Week 16: Interface and application programming
Group Assignment
Members: Whole Oulu group
This week we did the group work together with whole Oulu group. Several of us used Processing, also Python, Blynk and PyQt5 were used. Here is some comparison of the used programs.
Processing
Processing is a flexible software sketchbook and a language for learning how to code within the context of the visual arts. Since 2001, Processing has promoted software literacy within the visual arts and visual literacy within technology. There are tens of thousands of students, artists, designers, researchers, and hobbyists who use Processing for learning and prototyping. Download website: is under this link.

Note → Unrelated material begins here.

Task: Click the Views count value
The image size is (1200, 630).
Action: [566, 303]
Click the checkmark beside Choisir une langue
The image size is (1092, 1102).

- Free to download and open source
- Interactive programs with 2D, 3D, PDF, or SVG output
- OpenGL integration for accelerated 2D and 3D
- For GNU/Linux, Mac OS X, Windows, Android, and ARM
- Over 100 libraries extend the core software
- Well documented, with many books available
The Processing equivalent of a "Hello World" program is simply to draw a line:
line(15, 25, 70, 90);
Blynk
Blynk supports hardware platforms such as Arduino, Raspberry Pi, and similar microcontroller boards to build hardware for your projects. Download website: is under this link.
Blynk supports the following connection types to connect your microcontroller board (hardware) with the Blynk Cloud and Blynk's personal server:
- Ethernet
- Wi-fi
- Bluetooth
- Cellular
- Serial
The Blynk platform includes the following components:
- Blynk app builder: Allows to you build applications for your projects using various widgets. It is available for Android and iOS platforms.
- Blynk server: Responsible for all the communications between your mobile device that's running the Blynk app and the hardware. You can use the Blynk Cloud or run your private Blynk server locally. It's open source, could easily handle thousands of devices, and can even be launched on a Raspberry Pi.
- Blynk libraries: Enables communication with the server and processes all the incoming and outcoming commands from your Blynk app and the hardware. They are available for all the popular hardware platforms.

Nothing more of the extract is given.